What you return must be the full data, repeated verbatim, with no pictures in it.

§ DATA EXTRACTS:
━━━━━━━━━━━━━━━━

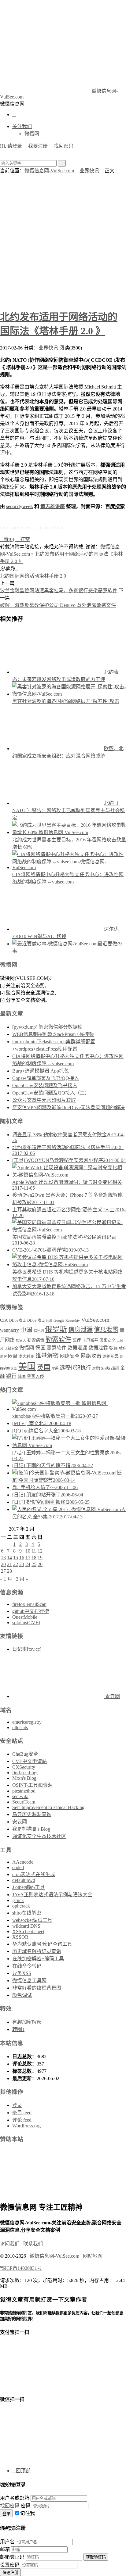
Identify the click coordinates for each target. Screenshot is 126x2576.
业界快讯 (89, 170)
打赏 (22, 539)
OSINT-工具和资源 (32, 1785)
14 (9, 1557)
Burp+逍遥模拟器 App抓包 (40, 1070)
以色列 (39, 1330)
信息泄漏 (80, 1329)
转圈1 (18, 2029)
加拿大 (21, 1340)
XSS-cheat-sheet (28, 1931)
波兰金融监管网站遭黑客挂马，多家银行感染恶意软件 (58, 590)
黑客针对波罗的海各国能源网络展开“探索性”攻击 (65, 701)
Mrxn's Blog (24, 1778)
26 (40, 1564)
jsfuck (18, 1900)
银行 (11, 1376)
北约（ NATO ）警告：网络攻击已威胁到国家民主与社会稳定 (68, 810)
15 (15, 1557)
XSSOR (20, 1937)
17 (27, 1557)
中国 (26, 1329)
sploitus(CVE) (26, 1622)
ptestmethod (23, 1790)
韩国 (22, 1376)
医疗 (76, 1340)
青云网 (112, 1696)
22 (15, 1564)
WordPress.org (26, 2125)
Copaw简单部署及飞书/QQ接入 (45, 1078)
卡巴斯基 (90, 1340)
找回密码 (63, 146)
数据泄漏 (77, 1347)
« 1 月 (6, 1579)
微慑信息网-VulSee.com (49, 170)
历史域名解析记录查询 (36, 1951)
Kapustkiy (72, 1320)
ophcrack (21, 1905)
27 (3, 1571)
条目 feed (21, 2112)
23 (21, 1564)
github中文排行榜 (30, 1611)
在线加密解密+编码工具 (38, 1958)
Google (59, 1320)
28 (9, 1571)
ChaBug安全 (25, 1754)
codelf (18, 1867)
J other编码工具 (28, 1887)
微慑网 (31, 133)
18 (33, 1557)
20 (3, 1564)
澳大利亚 (26, 1356)
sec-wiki (20, 1796)
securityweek (19, 506)
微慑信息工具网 (29, 1980)
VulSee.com (95, 1320)
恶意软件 (56, 1347)
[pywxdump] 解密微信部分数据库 (47, 1027)
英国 (43, 1367)
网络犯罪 (111, 1356)
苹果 (55, 1368)
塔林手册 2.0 (52, 576)
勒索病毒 (35, 1340)
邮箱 (5, 2549)
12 (40, 1550)
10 (27, 1550)
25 (33, 1564)
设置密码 (10, 2564)
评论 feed (21, 2120)
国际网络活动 (24, 576)
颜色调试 (22, 1995)
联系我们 (34, 2243)
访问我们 (11, 2243)
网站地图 (92, 2256)
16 (21, 1557)
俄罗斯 (56, 1329)
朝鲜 (113, 1347)
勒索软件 (58, 1339)
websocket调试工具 (32, 1920)
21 (9, 1564)
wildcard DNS (26, 1926)
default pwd (23, 1880)
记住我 (27, 2513)
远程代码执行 (75, 1368)
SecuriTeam (23, 1801)
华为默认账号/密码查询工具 (42, 1944)
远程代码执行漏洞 (105, 1368)
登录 (17, 2105)
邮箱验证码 (12, 2557)
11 (33, 1550)
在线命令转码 (27, 1966)
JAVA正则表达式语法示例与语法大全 (52, 1894)
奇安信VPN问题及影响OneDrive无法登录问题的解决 (68, 1107)
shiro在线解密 (26, 1912)
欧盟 (12, 1356)
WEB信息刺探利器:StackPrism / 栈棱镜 (53, 1034)
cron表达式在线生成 (33, 1874)
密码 (26, 2505)
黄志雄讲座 (52, 506)
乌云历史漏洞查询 (31, 1814)
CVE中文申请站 (29, 1761)
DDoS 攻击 (36, 1320)
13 (3, 1557)
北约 (5, 576)
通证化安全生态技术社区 (39, 1836)
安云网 (19, 1821)
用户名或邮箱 (14, 2498)
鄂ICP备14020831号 (21, 2268)
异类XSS (21, 1973)
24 (27, 1564)
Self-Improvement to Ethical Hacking (48, 1807)
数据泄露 (98, 1347)
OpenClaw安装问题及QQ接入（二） (51, 1092)
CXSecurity (23, 1767)
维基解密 (47, 1355)
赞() (7, 539)
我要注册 (38, 146)
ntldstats (20, 1727)
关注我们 (22, 126)
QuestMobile (24, 1617)
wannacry (9, 1330)
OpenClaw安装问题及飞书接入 (44, 1085)
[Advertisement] (63, 240)
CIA (4, 1320)
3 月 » (22, 1579)
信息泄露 (106, 1329)
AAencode (22, 1862)
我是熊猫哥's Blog (31, 1829)
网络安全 (70, 1356)
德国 (40, 1348)
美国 (27, 1366)
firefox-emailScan (29, 1604)
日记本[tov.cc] (26, 1649)
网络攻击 (91, 1356)
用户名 (7, 2541)
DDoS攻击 (17, 1320)
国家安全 (107, 1340)
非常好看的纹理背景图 (36, 1987)
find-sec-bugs (25, 1772)
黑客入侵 (35, 1376)
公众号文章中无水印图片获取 (44, 1100)
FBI (49, 1320)
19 (40, 1557)
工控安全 (11, 1348)
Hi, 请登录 (11, 146)
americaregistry (27, 1722)
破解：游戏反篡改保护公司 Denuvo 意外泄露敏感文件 (58, 605)
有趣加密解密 (27, 2022)
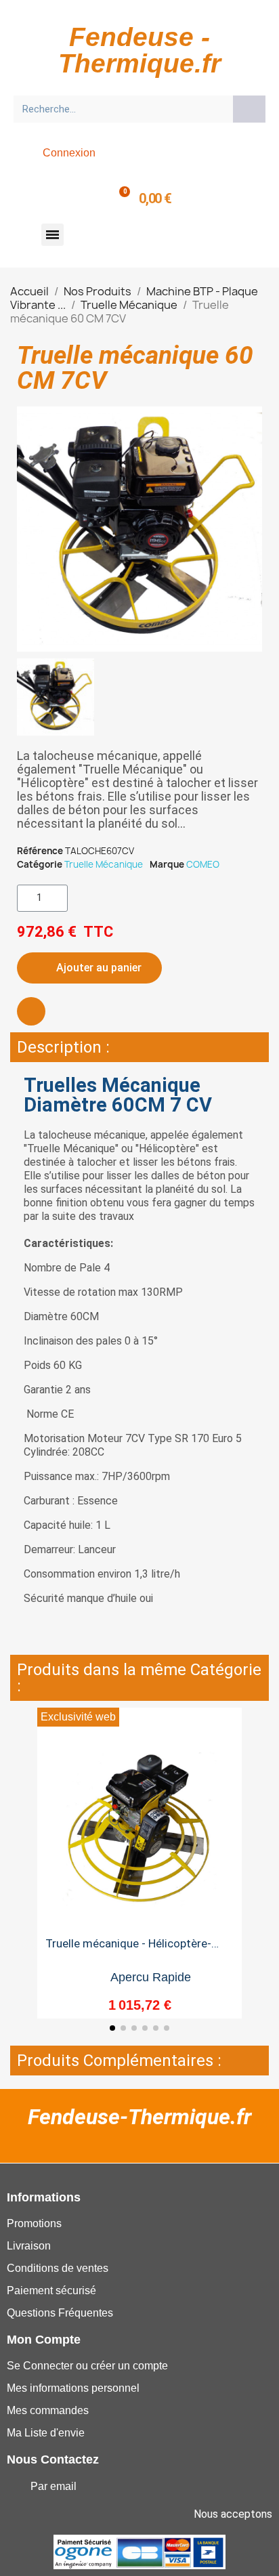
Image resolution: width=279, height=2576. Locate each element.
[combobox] (119, 109)
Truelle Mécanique (103, 864)
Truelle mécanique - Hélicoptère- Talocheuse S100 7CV (128, 1949)
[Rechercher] (249, 109)
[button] (52, 235)
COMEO (202, 864)
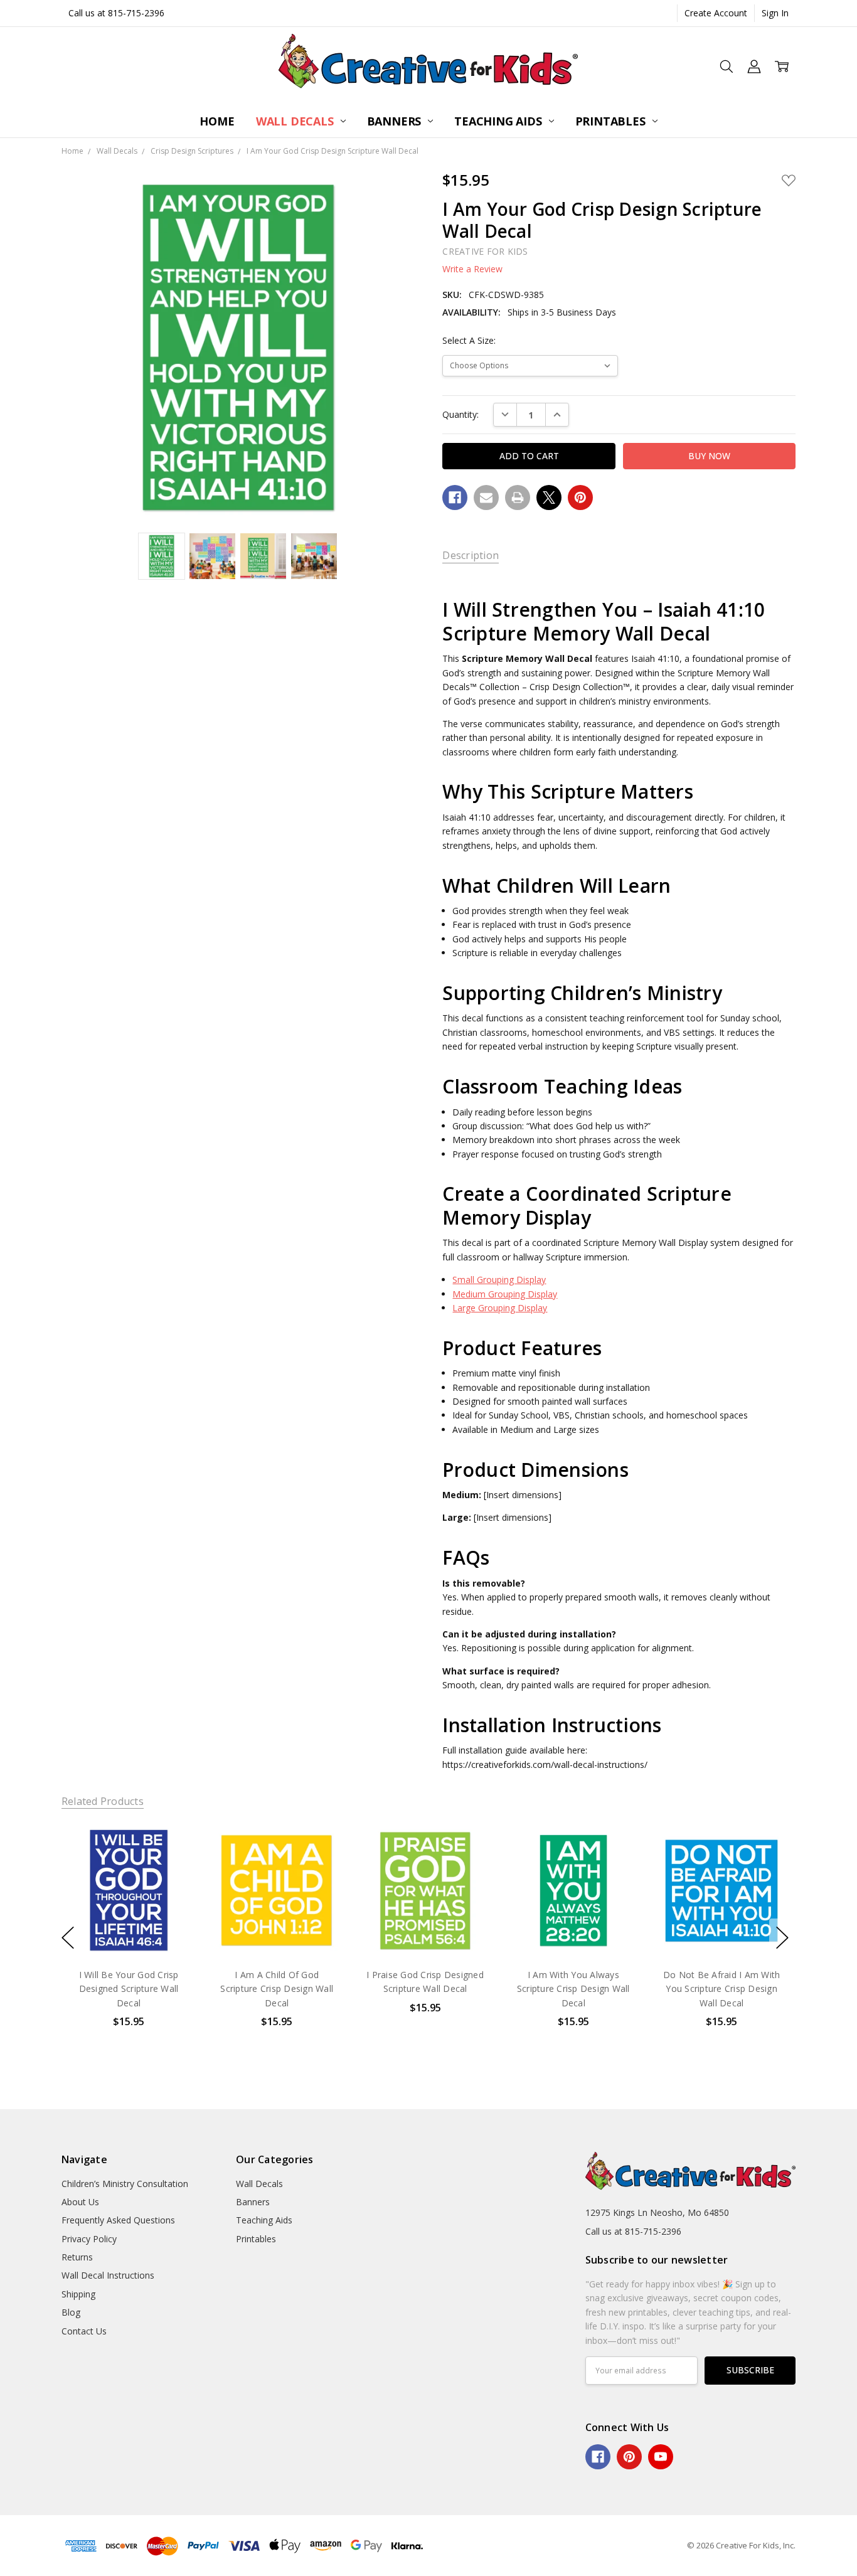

━━━━━━━━━━━━━━━━

§ RESULT:
Identify the click coordinates for each target. Screenshot is 126x2576.
业界快讯 (89, 170)
打赏 (22, 539)
OSINT-工具和资源 (32, 1785)
14 (9, 1557)
Burp+逍遥模拟器 App抓包 (40, 1070)
以色列 (39, 1330)
信息泄漏 (80, 1329)
转圈1 (18, 2029)
加拿大 (21, 1340)
XSS-cheat-sheet (28, 1931)
波兰金融监管网站遭黑客挂马，多家银行感染恶意软件 (58, 590)
黑客针对波罗的海各国能源网络展开“探索性”攻击 (65, 701)
Mrxn's Blog (24, 1778)
26 (40, 1564)
jsfuck (18, 1900)
银行 (11, 1376)
北约（ NATO ）警告：网络攻击已威胁到国家民主与社会稳定 (68, 810)
15 (15, 1557)
XSSOR (20, 1937)
17 (27, 1557)
中国 (26, 1329)
sploitus(CVE) (26, 1622)
ptestmethod (23, 1790)
韩国 (22, 1376)
医疗 (76, 1340)
青云网 (112, 1696)
22 (15, 1564)
WordPress.org (26, 2125)
Copaw简单部署及飞书/QQ接入 (45, 1078)
卡巴斯基 (90, 1340)
找回密码 (63, 146)
数据泄漏 (77, 1347)
« 1 月 (6, 1579)
微慑信息网-VulSee.com (49, 170)
历史域名解析记录查询 (36, 1951)
Kapustkiy (72, 1320)
ophcrack (21, 1905)
27 (3, 1571)
条目 feed (21, 2112)
23 (21, 1564)
github中文排行榜 (30, 1611)
在线加密解密+编码工具 (38, 1958)
Google (59, 1320)
28 (9, 1571)
ChaBug安全 (25, 1754)
codelf (18, 1867)
J other编码工具 (28, 1887)
微慑网 (31, 133)
18 (33, 1557)
20 (3, 1564)
澳大利亚 (26, 1356)
sec-wiki (20, 1796)
securityweek (19, 506)
微慑信息工具网 (29, 1980)
VulSee.com (95, 1320)
恶意软件 (56, 1347)
[pywxdump] 解密微信部分数据库 (47, 1027)
英国 (43, 1367)
网络犯罪 (111, 1356)
苹果 (55, 1368)
塔林手册 2.0 (52, 576)
勒索病毒 (35, 1340)
邮箱 (5, 2549)
12 (40, 1550)
10 (27, 1550)
25 (33, 1564)
设置密码 (10, 2564)
评论 feed (21, 2120)
国际网络活动 (24, 576)
颜色调试 (22, 1995)
联系我们 (34, 2243)
访问我们 (11, 2243)
网站地图 (92, 2256)
16 (21, 1557)
俄罗斯 (56, 1329)
朝鲜 (113, 1347)
勒索软件 (58, 1339)
websocket调试工具 (32, 1920)
21 (9, 1564)
wildcard DNS (26, 1926)
default pwd (23, 1880)
记住我 (27, 2513)
远程代码执行 (75, 1368)
SecuriTeam (23, 1801)
华为默认账号/密码查询工具 (42, 1944)
远程代码执行漏洞 (105, 1368)
登录 (17, 2105)
邮箱验证码 (12, 2557)
11 (33, 1550)
在线命令转码 (27, 1966)
JAVA正则表达式语法示例与语法大全 (52, 1894)
奇安信VPN问题及影响OneDrive无法登录问题的解决 (68, 1107)
shiro在线解密 (26, 1912)
欧盟 (12, 1356)
WEB信息刺探利器:StackPrism / 栈棱镜 (53, 1034)
cron表达式在线生成 (33, 1874)
密码 (26, 2505)
黄志雄讲座 (52, 506)
乌云历史漏洞查询 (31, 1814)
CVE中文申请站 (29, 1761)
DDoS 攻击 (36, 1320)
13 (3, 1557)
北约 (5, 576)
通证化安全生态技术社区 (39, 1836)
安云网 (19, 1821)
用户名或邮箱 (14, 2498)
鄂ICP备14020831号 (21, 2268)
异类XSS (21, 1973)
24 (27, 1564)
Self-Improvement to Ethical Hacking (48, 1807)
数据泄露 (98, 1347)
OpenClaw安装问题及QQ接入（二） (51, 1092)
CXSecurity (23, 1767)
维基解密 (47, 1355)
赞() (7, 539)
我要注册 (38, 146)
ntldstats (20, 1727)
关注我们 (22, 126)
QuestMobile (24, 1617)
wannacry (9, 1330)
OpenClaw安装问题及飞书接入 (44, 1085)
[Advertisement] (63, 240)
CIA (4, 1320)
3 月 » (22, 1579)
信息泄露 (106, 1329)
AAencode (22, 1862)
我是熊猫哥's Blog (31, 1829)
网络安全 (70, 1356)
德国 (40, 1348)
美国 (27, 1366)
firefox-emailScan (29, 1604)
日记本[tov.cc] (26, 1649)
网络攻击 (91, 1356)
用户名 (7, 2541)
DDoS攻击 (17, 1320)
国家安全 (107, 1340)
非常好看的纹理背景图 (36, 1987)
find-sec-bugs (25, 1772)
黑客入侵 (35, 1376)
公众号文章中无水印图片获取 (44, 1100)
FBI (49, 1320)
19 (40, 1557)
工控安全 (11, 1348)
Hi, 请登录 (11, 146)
americaregistry (27, 1722)
破解：游戏反篡改保护公司 Denuvo 意外泄露敏感文件 (58, 605)
有趣加密解密 (27, 2022)
Image resolution: width=279, height=2576. Locate each element.
[combobox] (119, 109)
Truelle Mécanique (103, 864)
Truelle mécanique - Hélicoptère- Talocheuse S100 7CV (128, 1949)
[Rechercher] (249, 109)
[button] (52, 235)
COMEO (202, 864)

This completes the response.